Morgen ab 10 Uhr tagt der ÖVP-Parteivorstand. Kommt jetzt Blau-Schwarz mit Herbert Kickl als Kanzler? 

Am Samstagnachmittag zeichnete es sich bereits ab, am Abend platzte dann die Polit-Bombe: Die ÖVP bricht die Koalitionsverhandlungen mit der SPÖ ab, Karl Nehammer tritt als ÖVP-Chef und Bundeskanzler zurück. Er werde für einen „geordneten Übergang“ sorgen, erklärte Nehammer in seinem Rücktritts-Statement. Sprich: Erst wenn es einen Nachfolger gibt, wird sich Nehammer komplett zurückziehen. Schon morgen in der Früh (10 Uhr) findet ein ÖVP-Parteivorstand statt, bei dem die weitere Vorgehensweise festgelegt werden soll – und dementsprechend auch, wer neuer ÖVP-Chef wird.

Aus der ÖVP ist zu hören, dass jetzt vieles für Blau-Schwarz spricht – mit einem Kanzler Herbert Kickl. Hintergrund: Bei einer Neuwahl würde das Land die nächsten sechs Monate de facto stillstehen. Denn eine Neuwahl kann aufgrund der Fristen frühestens im April stattfinden, die neue Regierung würde damit wohl erst im Juni stehen.

Bundespräsident Alexander Van der Bellen müsste bis dahin eine Expertenregierung einsetzen, die im Parlament aber keine Mehrheit hätte, also nur verwalten könnte. Vor allem der ÖVP-Wirtschaftsflügel und die Industrie, aber auch einige ÖVP-Landeschefs wollen ein solches „Machtvakuum“ verhindern und sind daher für Blau-Schwarz.

Die ÖVP würde einen Kanzler Herbert Kickl in diesem Fall akzeptieren, im Gegenzug aber auf das Finanz- und Justizministerium bestehen. „Inhaltlich werden wir uns mit der FPÖ schnell einigen, bei Wirtschaft und Migration sind die Programme ohnehin fast deckungsgleich“, so ein ÖVP-Verhandler. Sowohl in ÖVP als auch FPÖ geht man jedenfalls davon aus, dass sich die beiden Parteien innerhalb von drei Wochen auf eine Regierung einigen können.

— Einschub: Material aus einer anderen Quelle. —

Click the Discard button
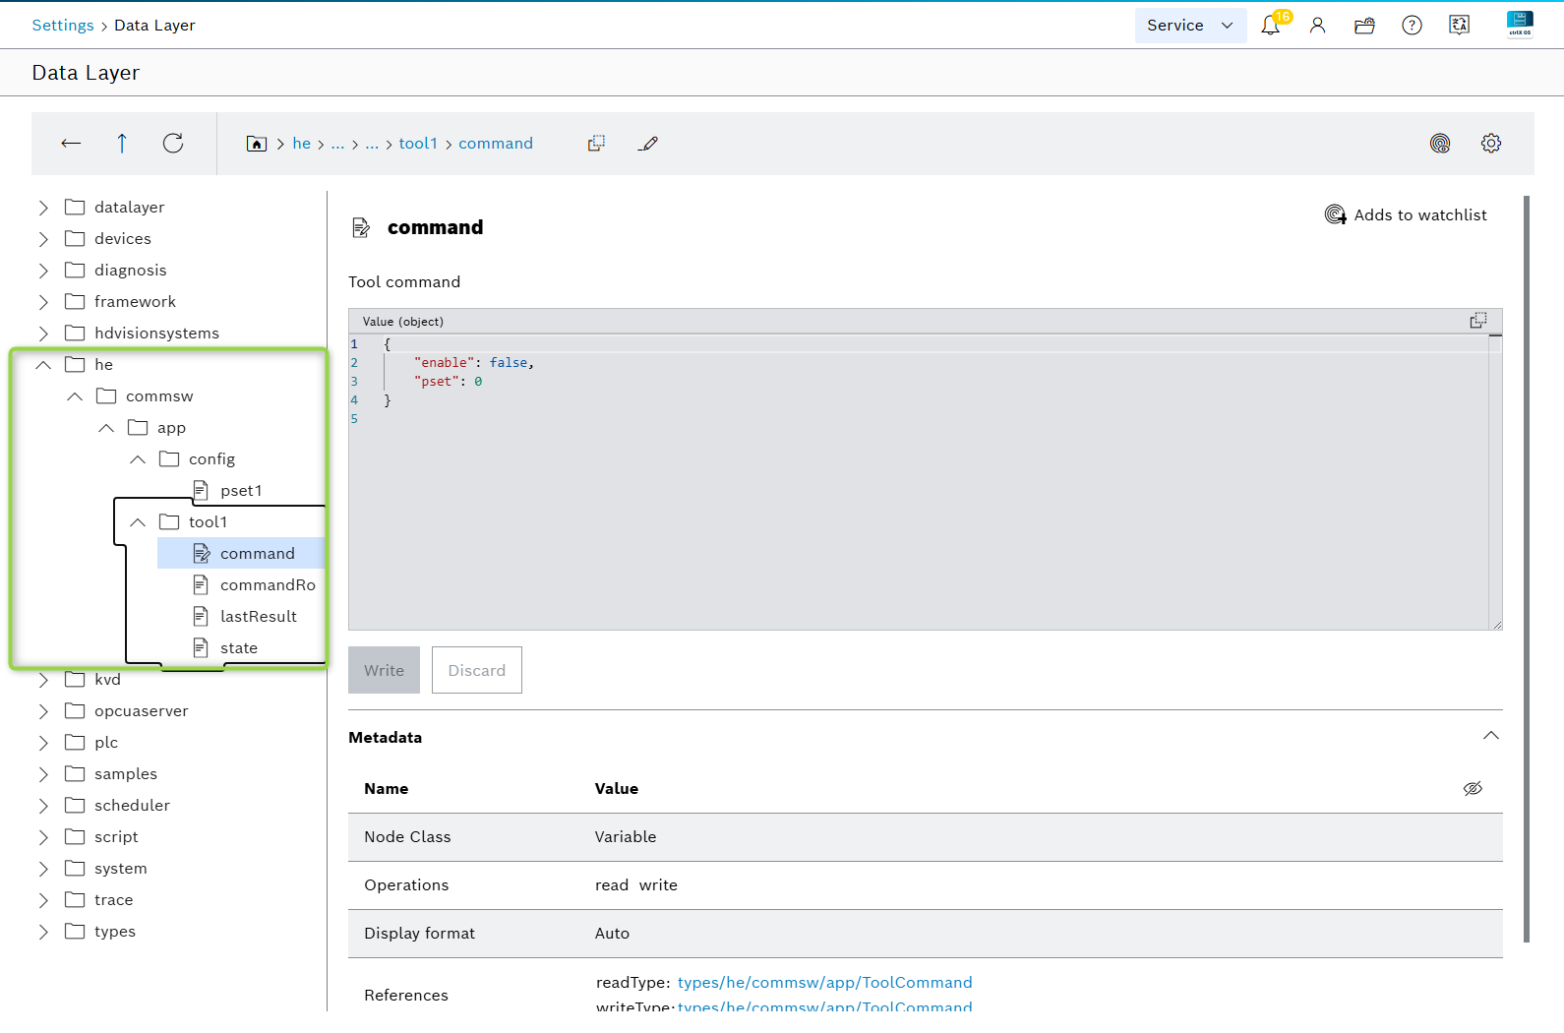 tap(476, 670)
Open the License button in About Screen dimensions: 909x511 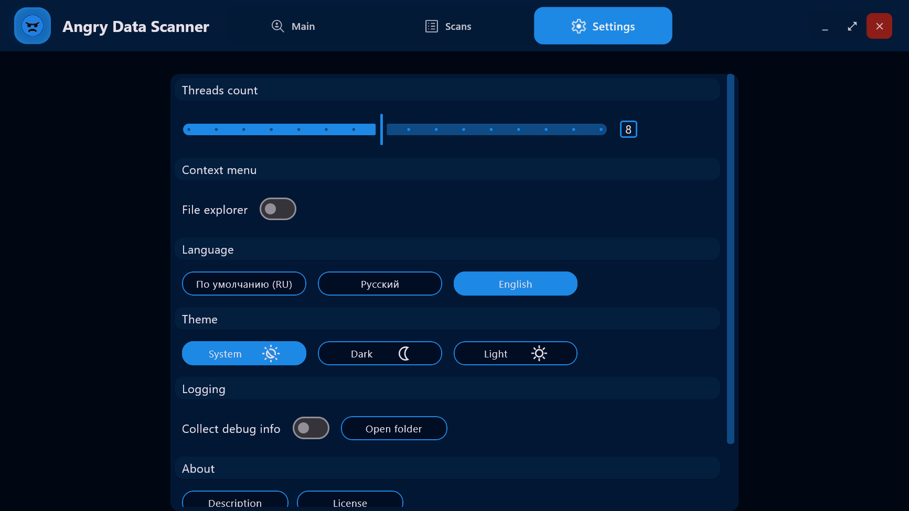click(350, 501)
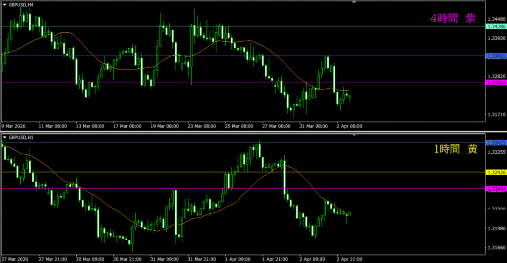507x263 pixels.
Task: Select the yellow 1.32926 price label
Action: [496, 172]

Spannend wird, wer die ÖVP in eine solche Koalition führt. In der ÖVP kursieren mehrere Namen: Viele in der Partei wünschen sich ein Comeback von Ex-Kanzler Sebastian Kurz. Ob Kurz aber bereit ist, als Vizekanzler in eine blau-schwarze Koalition zu gehen, ist offen. In seinem Umfeld rechnet man eher damit, dass Kurz im Fall einer Neuwahl für ein Comeback bereitstehen würde. Möglich wäre auch, dass Kurz den Parteichef macht und jemand anderer den Vizekanzler. 

Wer Nehammer jetzt folgen könnte 

Gute Karten bei Blau-Schwarz hat der Wirtschaftskammer-Generalsekretär Wolfgang Hattmannsdorfer, der sowohl die Unterstützung des Wirtschaftsbunds als auch seiner oberösterreichischen ÖVP hat. Hattmannsdorfer gilt als „schwarz-blauer Verbindungsmann“ und saß in Oberösterreich als Landesrat bereits in einer schwarz-blauen Koalition.

 

Aus Niederösterreich werden Vize-Landeshauptmann Stephan Pernkopf (der dem Vernehmen nach aber lieber in Niederösterreich bleiben will) und ÖVP-Klubobmann Jochen Danninger als potenzielle Vizekanzler-Kandidaten für eine blau-schwarze Koalition genannt. Auch Verfassungs-Ministerin Karoline Edtstadler sei eine Option, hört man aus der ÖVP. Sie ist allerdings in der Partei wenig verankert. Hauptproblem: Edtstadler und Kickl können dem Vernehmen nach „gar nicht miteinander“, keine guten Voraussetzungen für eine Zusammenarbeit.

Spannend wird, ob Bundespräsident Alexander Van der Bellen einen Kanzler Herbert Kickl akzeptiert oder ob der Bundespräsident nach dem Verhandlungs-Chaos der letzten Wochen Neuwahlen favorisiert – und das auch öffentlich fordert. Dann sind die Karten neu gemischt.